Only an exact repetition is needed: the lines from the start of the listing below through the line that contains "You are a GUI", pictures omitted.
-- Opening Marker --
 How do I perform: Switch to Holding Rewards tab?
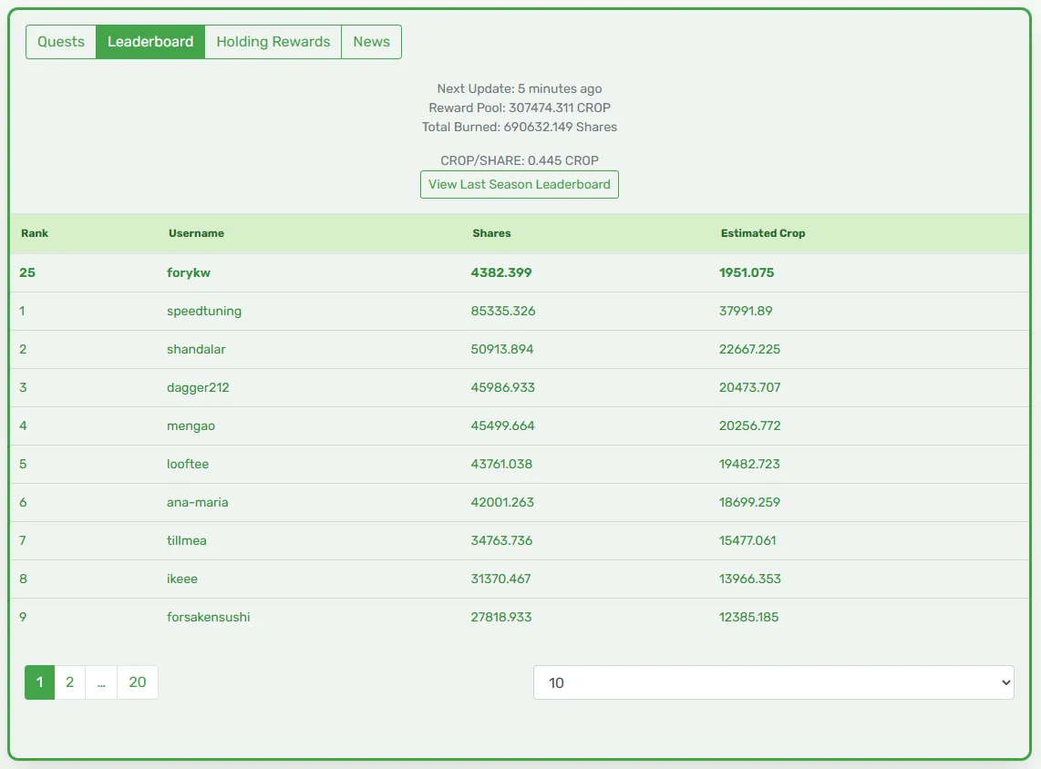pyautogui.click(x=273, y=42)
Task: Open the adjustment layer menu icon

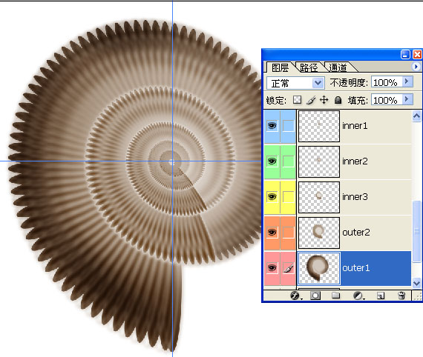Action: pyautogui.click(x=358, y=296)
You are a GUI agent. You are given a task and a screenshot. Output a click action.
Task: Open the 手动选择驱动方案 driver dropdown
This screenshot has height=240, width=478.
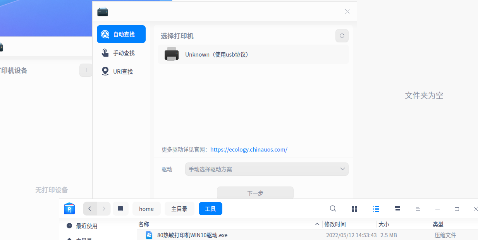(x=267, y=169)
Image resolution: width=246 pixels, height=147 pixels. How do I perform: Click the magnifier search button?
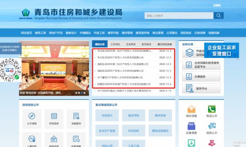(x=219, y=16)
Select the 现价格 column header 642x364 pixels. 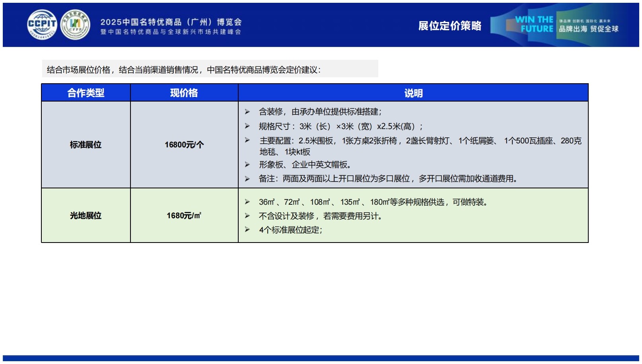[x=184, y=93]
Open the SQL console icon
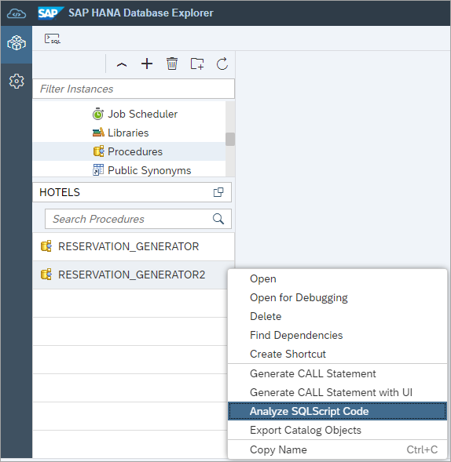Viewport: 451px width, 462px height. [53, 38]
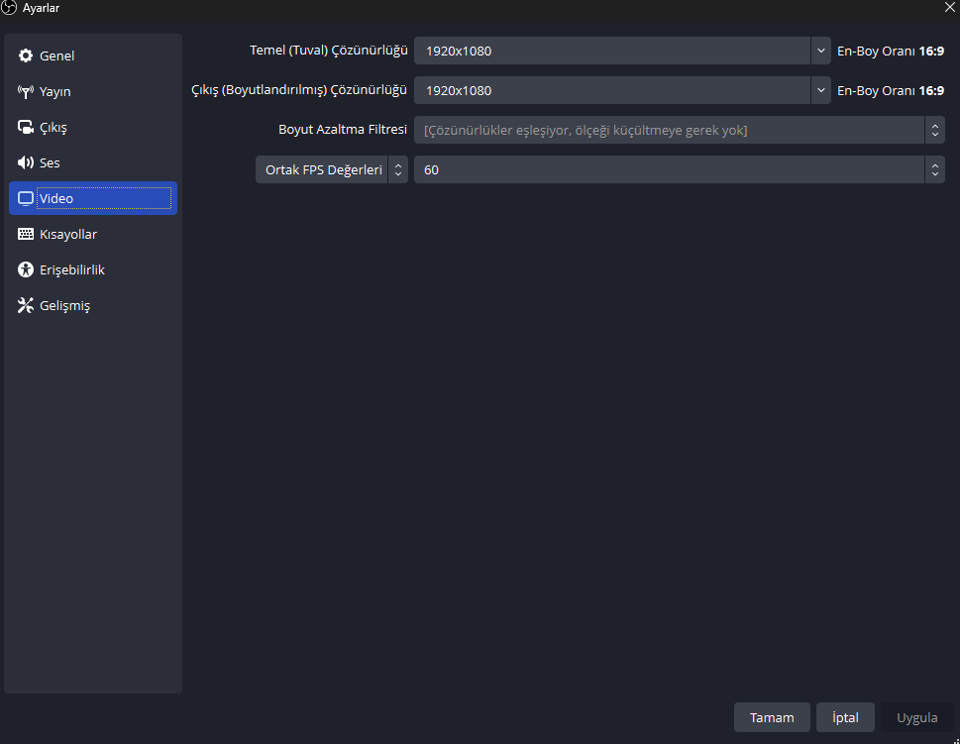Screen dimensions: 960x744
Task: Click the Ses speaker icon
Action: 26,162
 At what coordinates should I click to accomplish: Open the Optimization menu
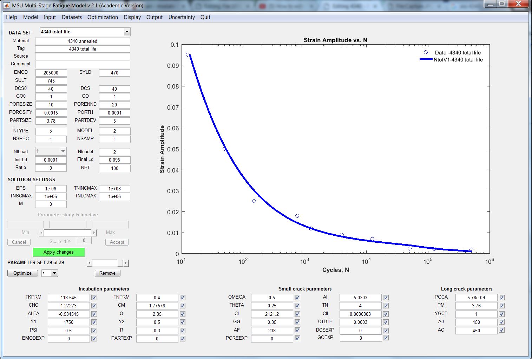(x=103, y=17)
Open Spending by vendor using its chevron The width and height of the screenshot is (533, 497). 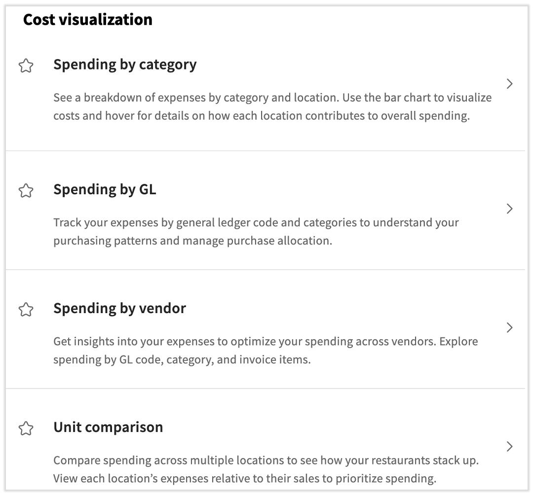510,327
-- Closing Marker --
- Response to this task -
 How do I perform: Switch to Holding Rewards tab?
pyautogui.click(x=273, y=42)
Task: Open the adjustment layer menu icon

Action: pyautogui.click(x=358, y=296)
You are a GUI agent. You are given a task and a screenshot. Output a click action.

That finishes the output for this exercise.